Why Liquidation Companies Get A Bad Rap

Business liquidation should be seen as a fast way for converting surplus inventory into working capital, or a solution to sell off business assets to pay off debt, avoid bankruptcy and start fresh. Typically liquidation companies would be considered heroes who aid businesses to achieve their goals. Sometimes this isn’t always the case.

There is a stigma attached the term ‘liquidation’ for both the businesses going through the process of selling of their assets and the business practitioners assisting them.

The Business Liquidation Process

Liquidation practitioners usually only get contacted when a company is in trouble. The company or organisation may be looking to sell:

  • Products with defects, such as those with design flaws or other technical issues that cause high return rates
  • Surplus inventory in the warehouse, such as when a wholesale over estimates the demand for a new product and buys a lot of it resulting in overstocks
  • Business assets in order to raise capital to keep the business afloat or to pay off debts

To the eyes of the misinformed, liquidating for any of the above reasons may be viewed as a result of incompetency. So companies looking to liquidate often want to get through the process fast, causing them to get less than the fair market value for their assets.

Many practitioners often take advantage of the situation to buy the items at extremely low prices and then resell them with huge margins. Consequently, they are seen to be taking advantage of suffering business instead of trying to save them for the good of the economy.

Not All Liquidators Are Bad

On the other side of the coin, established business liquidators can actually help businesses get a fair market value for their assets. With a large, possibly global network of potential buyers, they can certainly help move your products in such a way that is as quick and painless as possible.
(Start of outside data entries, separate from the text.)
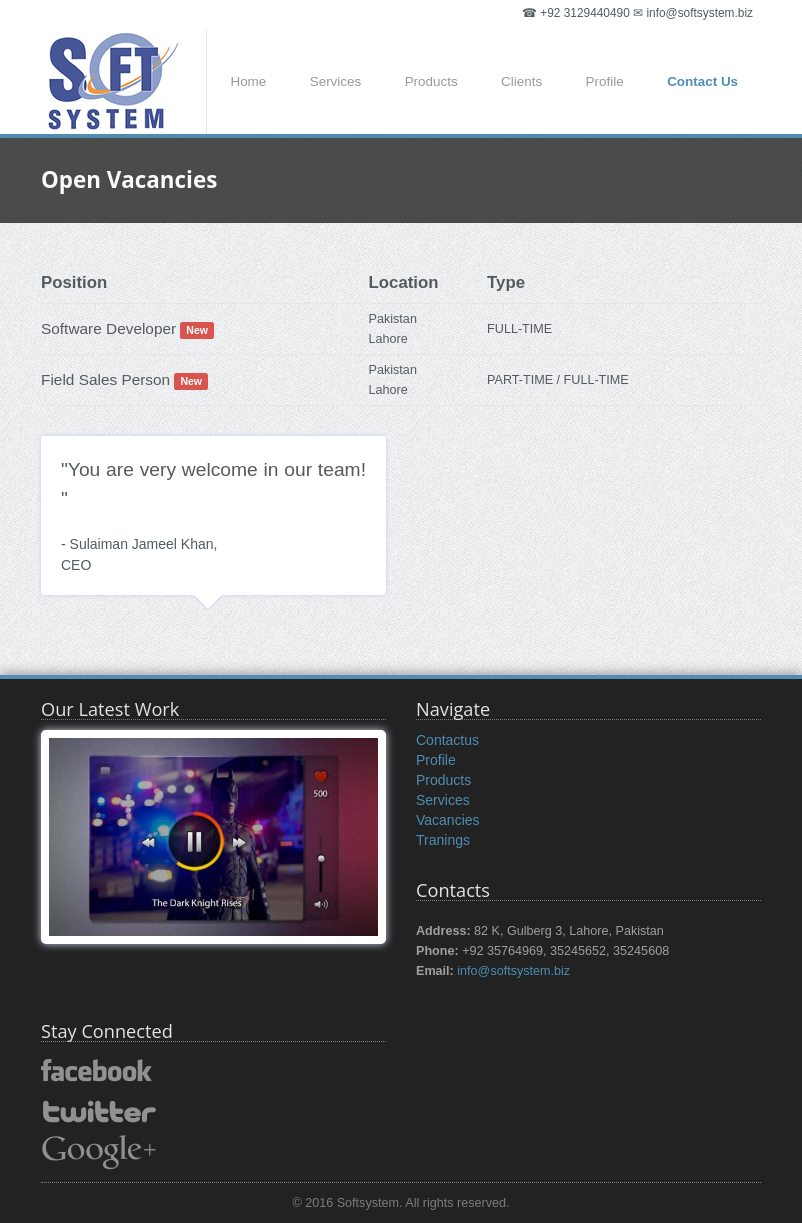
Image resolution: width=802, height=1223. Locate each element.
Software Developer (108, 328)
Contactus (447, 740)
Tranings (443, 840)
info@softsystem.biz (513, 971)
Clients (521, 81)
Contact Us (702, 81)
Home (248, 81)
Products (431, 81)
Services (336, 81)
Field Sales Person (105, 379)
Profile (605, 81)
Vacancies (448, 820)
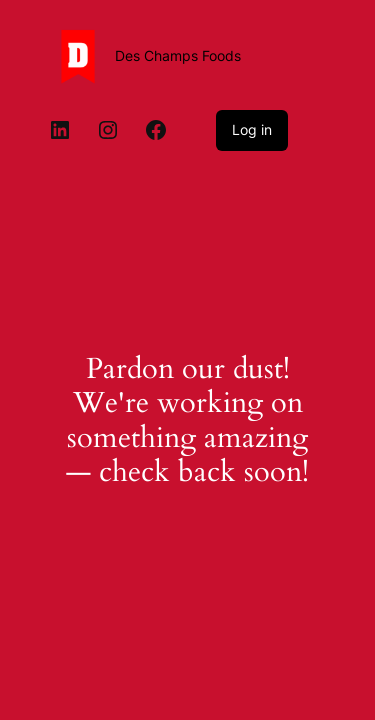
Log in (252, 129)
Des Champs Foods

Keep in mind that the cost of liquidated items is usually about 20% less than the actual market value to grab the immediate attention of consumers. Any items that are not bought within a few weeks have to be sold at a greater discount. So naturally, the faster you sell, the more capital you raise. The longer an item stays in storage, the market price will gradually become lower.

Win-win Situation

When a liquidator takes over a company’s assets, they are essentially taking a chance because they need to sell above the quoted price for them to make a profit. But as long as businesses are able to raise funds from the sale of their assets, and liquidators can get decent margins from the trade, everybody wins!